[PROMPT]
Both the line with "January 23, 2010 12:52 AM (140, 1427)" and the line with "Astaga.com Lifestyle On The Net (147, 2275)" in the records below must appear in the output, along with every line between them, exactly and with nothing added.

[DATASET ENTRIES]
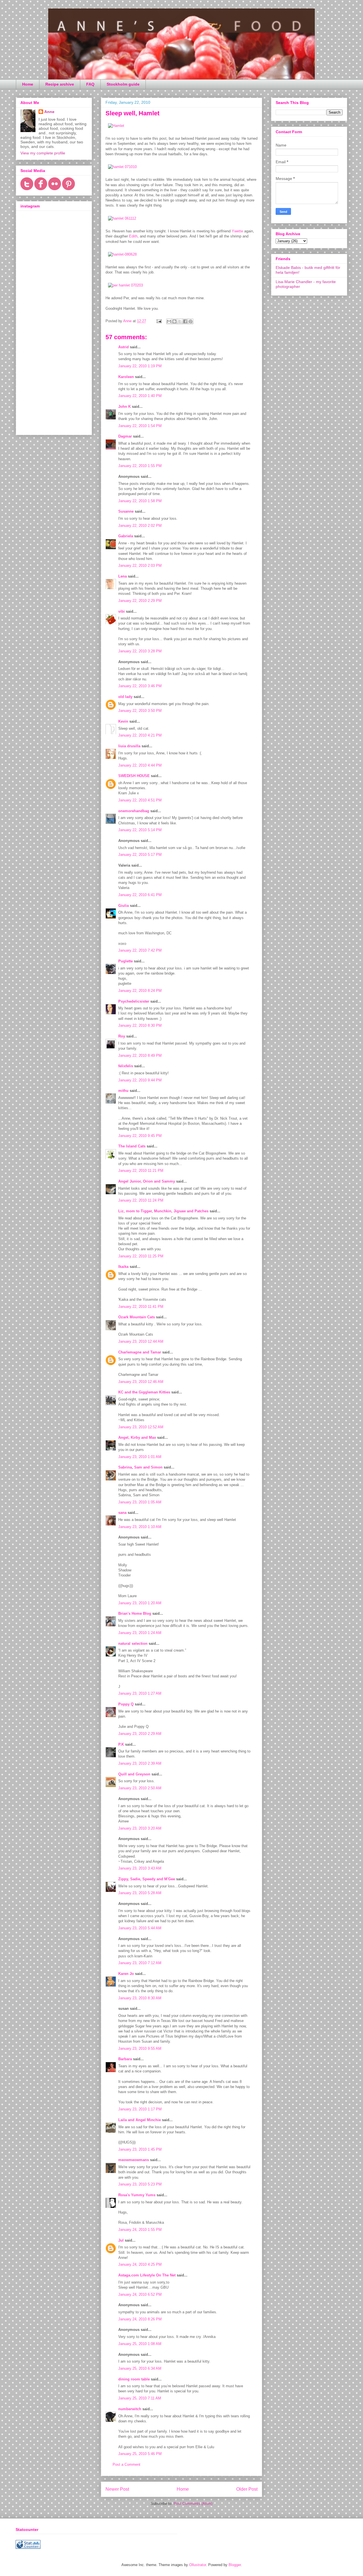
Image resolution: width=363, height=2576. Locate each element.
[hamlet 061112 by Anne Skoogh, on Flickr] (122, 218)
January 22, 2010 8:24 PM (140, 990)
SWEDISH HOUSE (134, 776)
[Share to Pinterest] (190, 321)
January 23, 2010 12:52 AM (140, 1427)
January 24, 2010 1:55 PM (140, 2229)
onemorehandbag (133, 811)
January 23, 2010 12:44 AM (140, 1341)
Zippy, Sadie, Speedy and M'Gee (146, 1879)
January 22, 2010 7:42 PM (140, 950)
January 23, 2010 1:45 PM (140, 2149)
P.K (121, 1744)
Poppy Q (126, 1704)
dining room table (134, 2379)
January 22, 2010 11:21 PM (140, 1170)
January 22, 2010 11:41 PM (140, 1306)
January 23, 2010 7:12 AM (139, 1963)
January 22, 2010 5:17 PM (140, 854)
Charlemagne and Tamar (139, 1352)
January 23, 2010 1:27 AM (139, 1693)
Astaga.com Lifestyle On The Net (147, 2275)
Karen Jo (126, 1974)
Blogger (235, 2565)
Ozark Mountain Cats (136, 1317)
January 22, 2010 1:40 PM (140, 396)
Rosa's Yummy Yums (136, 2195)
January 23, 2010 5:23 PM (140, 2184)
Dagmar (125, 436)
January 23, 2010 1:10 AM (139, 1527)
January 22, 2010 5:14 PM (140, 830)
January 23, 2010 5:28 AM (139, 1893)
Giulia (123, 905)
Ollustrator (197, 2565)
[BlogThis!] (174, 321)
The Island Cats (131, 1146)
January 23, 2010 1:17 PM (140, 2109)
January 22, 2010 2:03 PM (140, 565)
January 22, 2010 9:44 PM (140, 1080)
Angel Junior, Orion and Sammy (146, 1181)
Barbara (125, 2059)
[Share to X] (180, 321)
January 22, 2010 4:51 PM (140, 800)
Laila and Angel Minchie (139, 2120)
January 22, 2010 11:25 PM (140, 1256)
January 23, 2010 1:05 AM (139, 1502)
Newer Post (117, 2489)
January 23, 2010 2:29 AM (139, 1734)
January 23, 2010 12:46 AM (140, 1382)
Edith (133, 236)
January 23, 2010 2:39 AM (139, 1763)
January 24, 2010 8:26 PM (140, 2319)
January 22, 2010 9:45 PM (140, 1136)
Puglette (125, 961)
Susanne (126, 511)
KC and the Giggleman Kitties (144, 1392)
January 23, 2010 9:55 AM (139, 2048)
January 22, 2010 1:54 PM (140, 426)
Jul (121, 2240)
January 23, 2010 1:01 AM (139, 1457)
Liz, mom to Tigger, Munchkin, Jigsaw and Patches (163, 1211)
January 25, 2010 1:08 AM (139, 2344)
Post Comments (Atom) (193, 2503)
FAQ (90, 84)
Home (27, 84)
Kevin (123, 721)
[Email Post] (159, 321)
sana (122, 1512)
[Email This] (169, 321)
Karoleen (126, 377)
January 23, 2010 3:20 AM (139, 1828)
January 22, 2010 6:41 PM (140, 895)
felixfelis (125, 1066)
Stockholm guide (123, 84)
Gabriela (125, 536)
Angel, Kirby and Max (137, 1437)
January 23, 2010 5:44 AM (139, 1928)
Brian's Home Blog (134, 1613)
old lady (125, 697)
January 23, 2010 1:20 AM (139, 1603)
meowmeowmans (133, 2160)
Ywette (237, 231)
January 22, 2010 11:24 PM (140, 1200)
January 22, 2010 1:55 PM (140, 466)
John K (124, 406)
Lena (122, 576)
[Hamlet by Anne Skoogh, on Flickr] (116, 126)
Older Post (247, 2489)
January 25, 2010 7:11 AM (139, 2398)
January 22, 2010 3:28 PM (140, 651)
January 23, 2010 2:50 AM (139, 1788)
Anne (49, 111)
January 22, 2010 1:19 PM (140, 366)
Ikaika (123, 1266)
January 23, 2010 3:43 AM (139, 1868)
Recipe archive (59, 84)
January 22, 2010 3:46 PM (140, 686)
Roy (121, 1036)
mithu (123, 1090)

[RESPONSE TO THIS EXERCISE]
January 23, 2010 12:52 AM (140, 1427)
January 24, 2010 1:55 PM (140, 2229)
onemorehandbag (133, 811)
January 23, 2010 12:44 AM (140, 1341)
Zippy, Sadie, Speedy and M'Gee (146, 1879)
January 22, 2010 7:42 PM (140, 950)
January 23, 2010 1:45 PM (140, 2149)
P.K (121, 1744)
Poppy Q (126, 1704)
dining room table (134, 2379)
January 22, 2010 11:21 PM (140, 1170)
January 22, 2010 11:41 PM (140, 1306)
January 23, 2010 7:12 AM (139, 1963)
January 22, 2010 5:17 PM (140, 854)
Charlemagne and Tamar (139, 1352)
January 23, 2010 1:27 AM (139, 1693)
Astaga.com Lifestyle On The Net (147, 2275)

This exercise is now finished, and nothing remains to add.